#173 – The south-east mountains of the Carneddau

Creigiau Gleision above Llyn Cowlyd Reservoir

Creigiau Gleision above Llyn Cowlyd Reservoir

The route – anticlockwise starting from Capel Curig

The route – anticlockwise starting from Capel Curig

Our short outing onto the north-western hills of the Carneddau (see post #172) had the feel of a spring day about it, and with a few more days of settled sunny weather on the way, I decided to make the most of it by re-visiting the route I had abandoned three months earlier in the gales of December (see post #165). So, the next day I was at the south-east of the Carneddau range, ready to have a crack at Creigiau Gleision again.

Impatient Border Collie ‘Mist’ wants to be off

Impatient Border Collie ‘Mist’ wants to be off

Looking up Nant Geuallt towards Crimpiau on the left

Looking up Nant Geuallt towards Crimpiau on the left

The start of the ascent of Crimpiau

The start of the ascent of Crimpiau

The way ahead with (l to r) Crimpiau, Craig Wen and Craiglwyn

The way ahead with (l to r) Crimpiau, Craig Wen and Craiglwyn

Looking down to Llyn Crafnant

Looking down to Llyn Crafnant

I set off from Capel Curig with my regular walking partner, Border Collie ‘Mist’. Dogs make easy walking companions – they don’t complain, don’t ask for the map, don’t suggest that you have taken a wrong turn, and ‘Mist’ is no exception. She is also stock trained, and ignored the new lambs in the fields as we set out towards Llyn Crafnant. The way is gradually rising at first, but before Llyn Crafnant it takes a turn uphill to Crimpiau, the first summit of the day.

Craig Wen (centre) and Craiglwyn (right) seen from Crimpiau

Craig Wen (centre) and Craiglwyn (right) seen from Crimpiau

The southern mountains of the Carneddau with Tryfan just creeping in through the haze  (far left)

The southern mountains of the Carneddau with Tryfan just creeping in through the haze (far left)

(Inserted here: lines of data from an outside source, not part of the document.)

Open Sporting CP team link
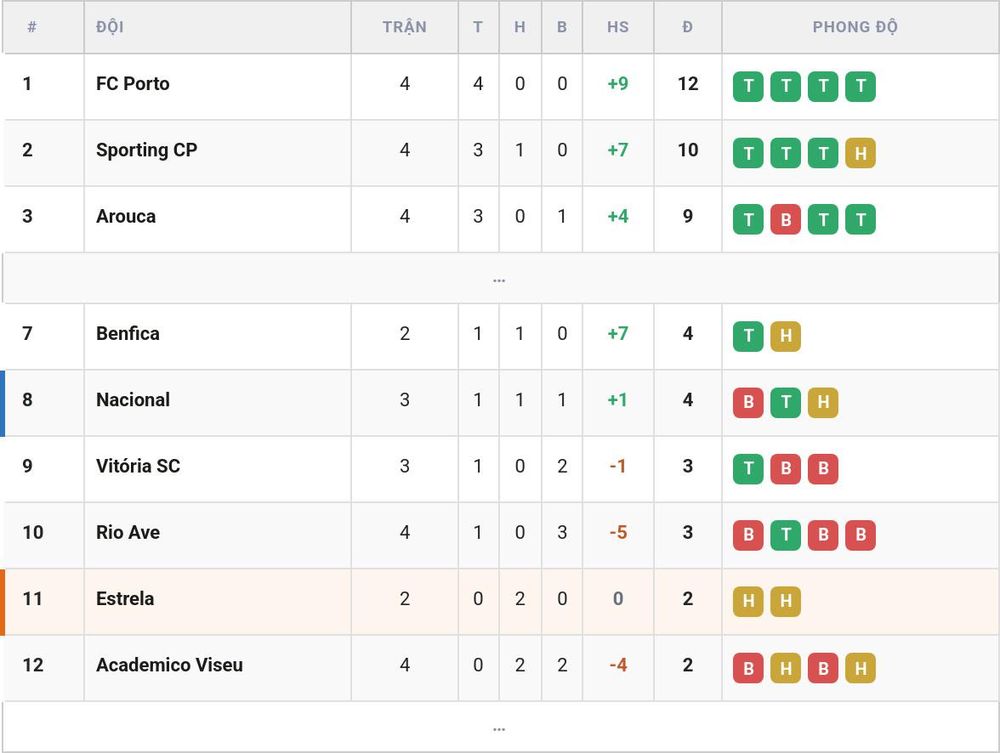1000x753 pixels. point(147,150)
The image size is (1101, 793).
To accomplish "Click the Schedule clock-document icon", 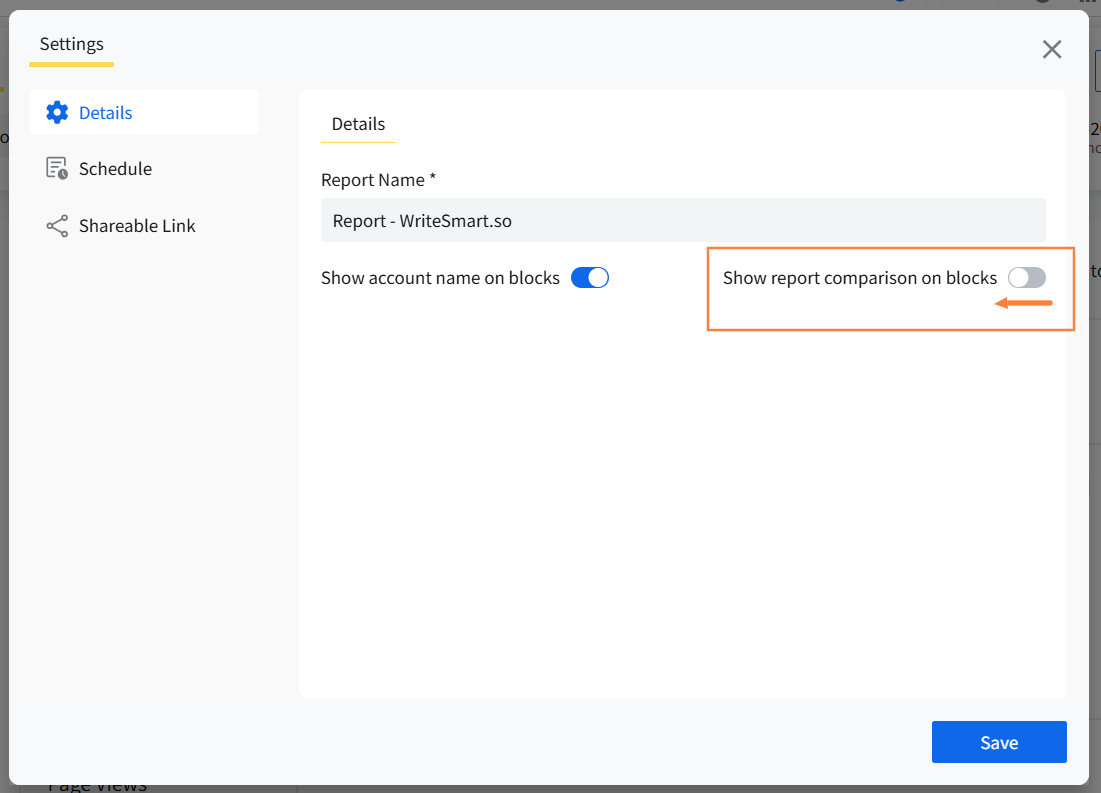I will [57, 169].
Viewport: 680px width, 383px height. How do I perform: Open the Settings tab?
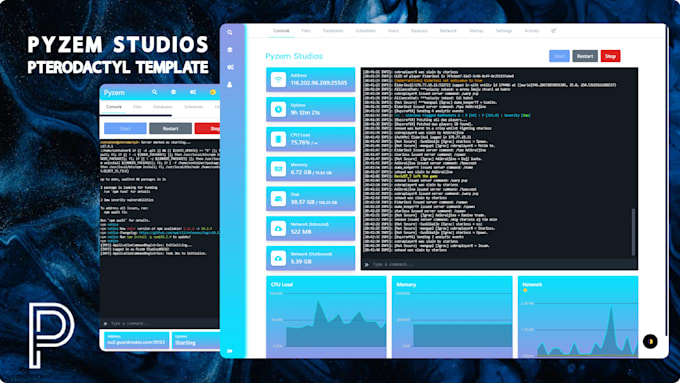(503, 31)
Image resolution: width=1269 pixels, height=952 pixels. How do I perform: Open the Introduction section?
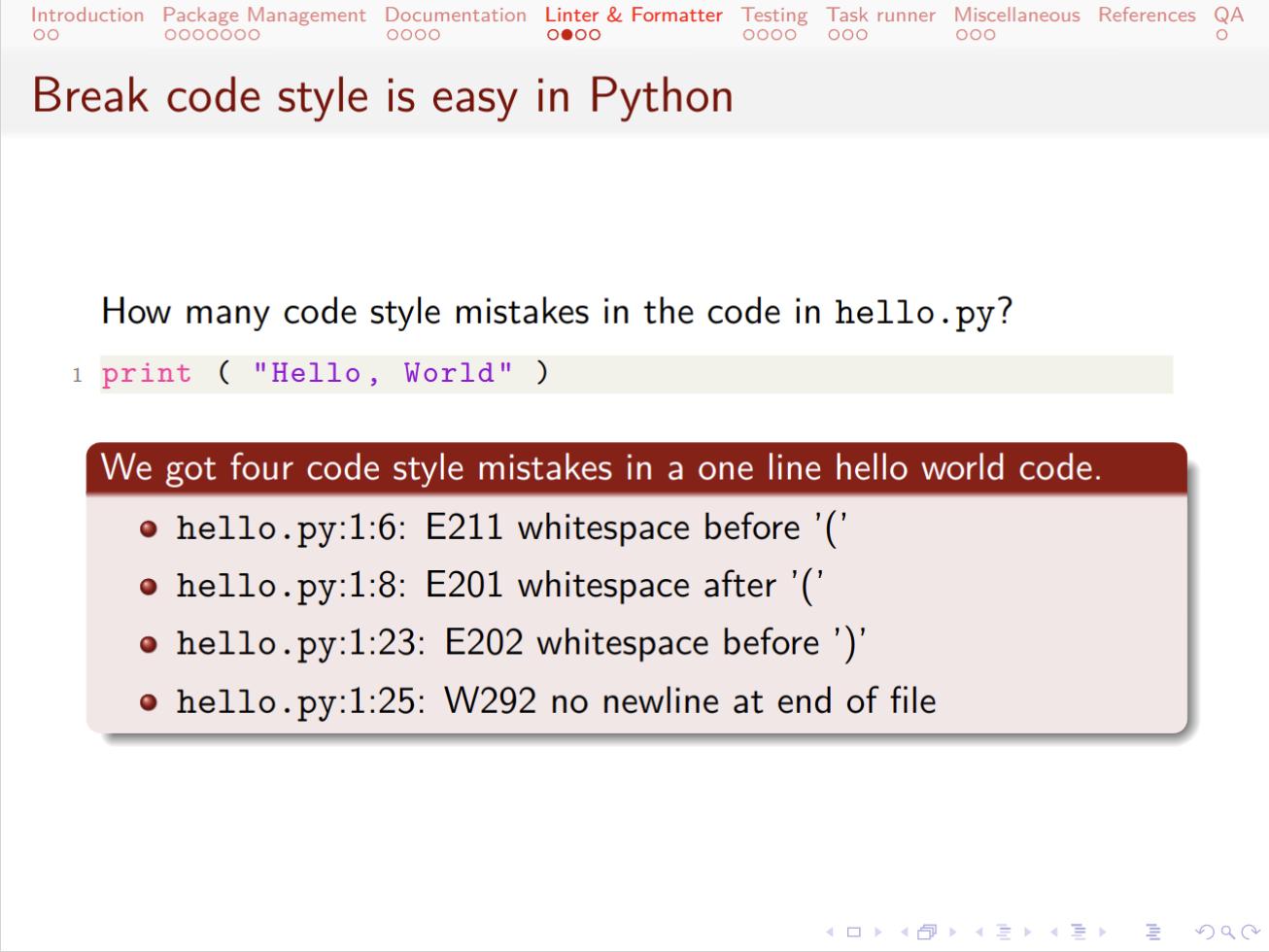(87, 15)
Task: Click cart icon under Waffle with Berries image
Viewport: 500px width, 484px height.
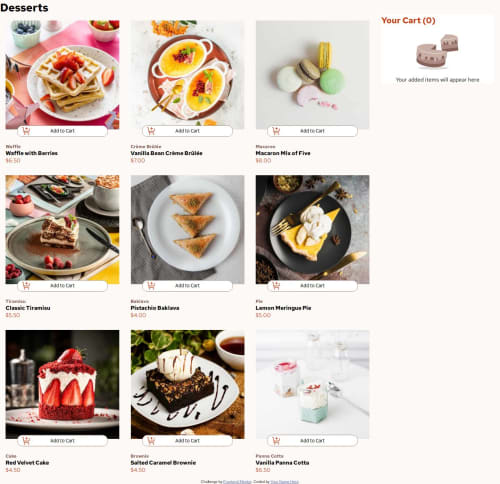Action: coord(26,131)
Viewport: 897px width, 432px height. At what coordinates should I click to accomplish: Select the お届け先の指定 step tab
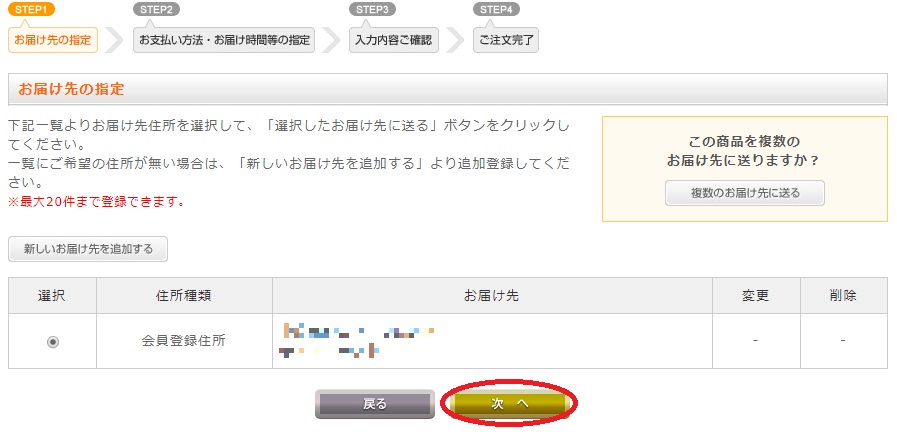(53, 41)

Pen Llithrig y Wrach ahead, but not on today’s route

Pen Llithrig y Wrach ahead, but not on today’s route

Looking back to Craig Wen ….

Looking back to Craig Wen ….

…. and Craiglwyn ahead

…. and Craiglwyn ahead

Although low in altitude, Crimpiau is a great viewpoint, and from the top I could see the next peaks of Craig Wen and Craiglwyn. I didn’t bother with the summit of Craig Wen this time, but as I came round the shoulder of the hill I had a great panorama of the mountains of the southern Carneddau stretched out in front of me. The nearest hill was Pen Llithrig y Wrach, which translates as ‘Slippery Hill of the Witch’ (see post #77) – what a great name for a mountain!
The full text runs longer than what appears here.